Friday, December 25, 2009

COLOR IN MIND

robert mangold, curled yellow figure


It's Christmas morning when kids all over the Eastern time zone are opening presents and playing with Santa toys, or not. Rain is wetting the snow good at 33 degrees. Occasional gusts of wind thrash the window with splashes of water. Heavy overcast sky, an actually beautiful shade of light gray. To mix the color with paint, it looks like a touch of black in white would get it, but the only thing that would do is show it's definitely not it. Then a whisper of blue, of red, until it gets close enough that to get it right you have to feel it. Painting a cloud is not just white paint, and not just a touch of black for the gray underside.


All that's saying is, it's not as simple as it looks. Like everything else. First thing I always learn when I take something for easy is, it's not. Whether or not I paint worth a damn is not the important part to me of painting. Everything I've rendered in paint has taught me a great deal. Foremost, it takes awhile to fill a canvas with paint, whatever the size, and make it look like something. Each one is a project that is ongoing for however long it takes. I told myself early on, it's not because it's supposed to be this way or that, it's a process, like reading a long book. It doesn't do to hurry. I like it to take a long time, like months, because my way of seeing what I'm doing changes and I get a broader perspective of what I'm reaching for.
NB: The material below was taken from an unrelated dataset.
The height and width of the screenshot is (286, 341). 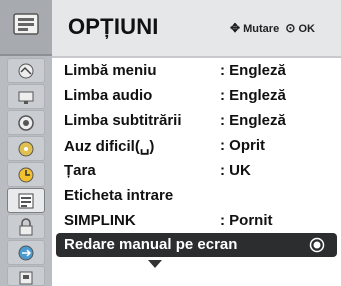 What do you see at coordinates (196, 196) in the screenshot?
I see `input-label-row: Eticheta intrare` at bounding box center [196, 196].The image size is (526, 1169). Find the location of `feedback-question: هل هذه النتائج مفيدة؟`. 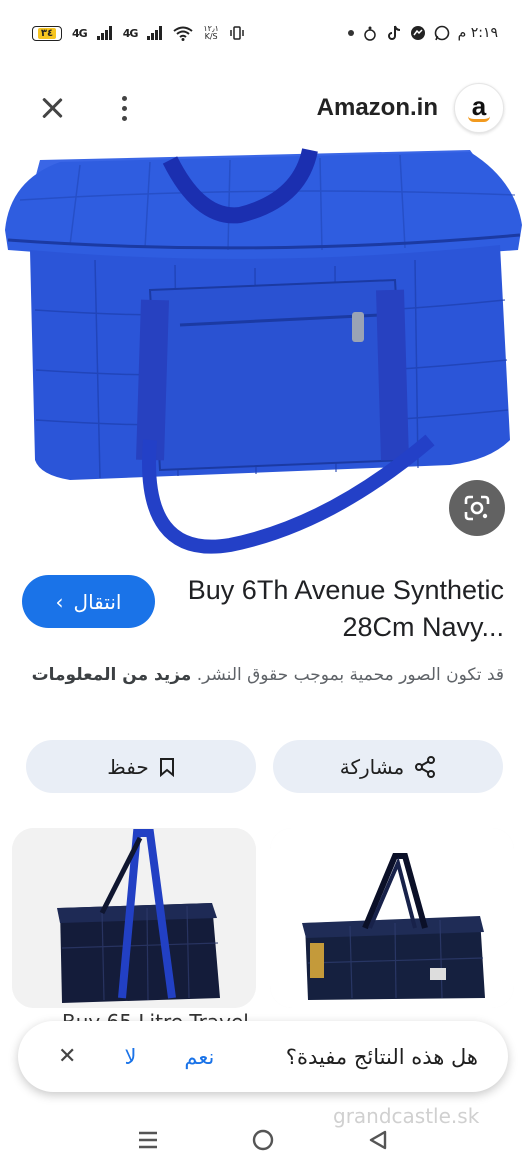

feedback-question: هل هذه النتائج مفيدة؟ is located at coordinates (382, 1056).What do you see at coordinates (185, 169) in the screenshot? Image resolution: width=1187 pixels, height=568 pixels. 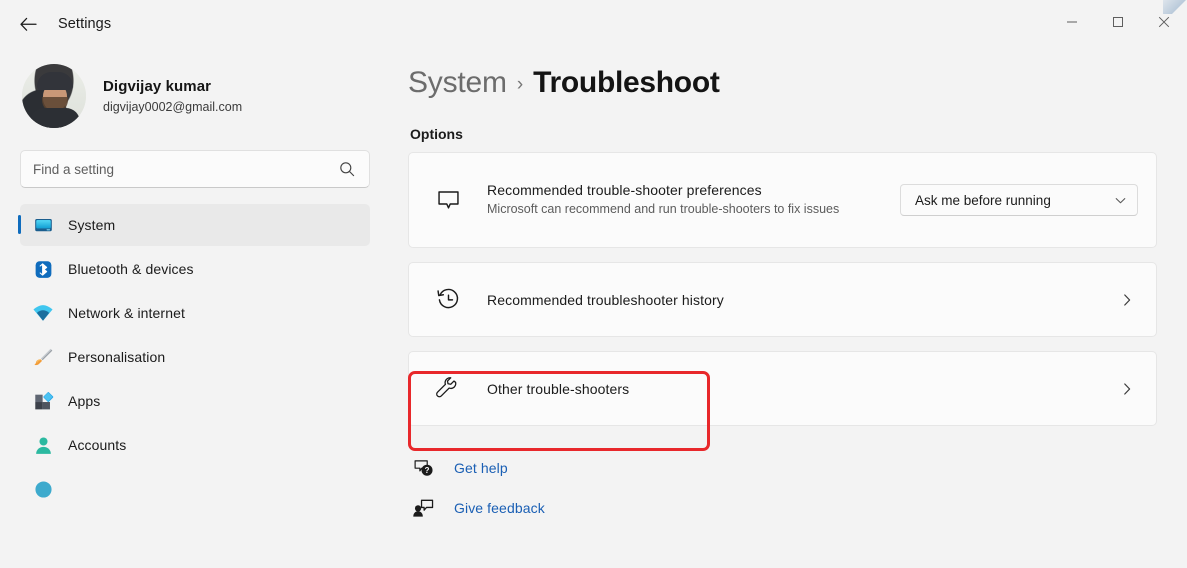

Patience may be the most important part of painting, like in shoveling snow. Without the patience to hover over one detail until it's right, there's no getting it done. Artist Robert Mangold paints a canvas in one color, always a shade of a given color you've never seen before. He'd be called a colorist in the minimalist period that came after abstract expressionism, the same time as pop. With a single pencil line, a fairly big kindergarten sized pencil, he made a circle on a square canvas like the one in the permanent collection at the Mint Museum in Charlotte, a soft kind of pastel olive green that's not olive.
The green is one I've never seen before, that is, to notice. The circle drawn in one pencil line almost touching the sides, comes back to the beginning center bottom of the square, missing the beginning about an inch. In that 1" space is a dynamic tension that raises one line on one color to art. To see a sample of Mangold's work, you can google his name. When the google page comes up, click on images in the upper left. You'll get pages and pages of images by him, articles about him, pictures of him. I don't mean to promote him, by any means, as the greatest of the greats. He has an interesting eye that I happen to appreciate.


All I'm getting at, is something so simple can be so beautiful, like the 0 in zen ink drawings. They get their tension in the nature of the brushstroke, the white streaks that flow with the black. Mangold got the same tension with a pencil line by not meeting the beginning point. It's a totally visual moment with feeling. My own particular feeling was awe in a big way to see something so simple have such a strong impact as I felt standing before it, wanting to close the circle, wanting not to close the circle, an alternating current visual sense. Back and forth. Standing at the top of the stairs of StPeter's in Rome, looking up the columns to the ceiling overhead, which looked like it wasn't far away, then having to adjust focus seeing it's not as close as it looks, it's a long ways up there. The refocus has an emotional element in it that swirls around awe. Made me feel like an ant.


Passing through this space gives a feeling of humility automatically, so stepping inside the cathedral almost equals stepping into glory. It feels like a sacred space whether or not you're Italian, because Michaelangelo understood what the French call a trick of the eye can do to bring a work of art to life. Inside the big chapel, where God and Adam reach to touch fingertips overhead, it looks at first not too far away. Then again, eyes need to refocus a time or two until you realize what looks like its life-sized characters just out of reach is actually gigantic characters a very long ways away, scaled so they'd look life-sized from standing on the floor. There again, refocus generates an awe factor giving one the feeling of humility in the presence of the Most High, who is also the same size we are. I imagine Michaelangelo reminding us what Jesus said, 'ye are gods.' Perhaps he was saying, God is vast and far away, while at once the same size as us, and approachable.
It's real art that generates awe for whatever it makes you feel. In the National Art Museum in DC, I was walking toward, if I remember correctly, the Manet room, seeing the painting of the dead matador through the doorway on the far wall. I started in that direction, and on my right it was like somebody flashed sunlight from a mirror in my eye. I was passing the doorway to the Gauguin room. The colors on his canvases I saw through the doorway glowed like the light was inside them. I made a right turn and stepped into a space surrounded by these colors with light in them and felt that awe again. The light in the colors does not translate well in photographs. I didn't know Gauguin paintings glowed. I looked close to see if I could find what made them glow. All I could see was he felt it and made it what he felt, using his own tricks of the eye to get there.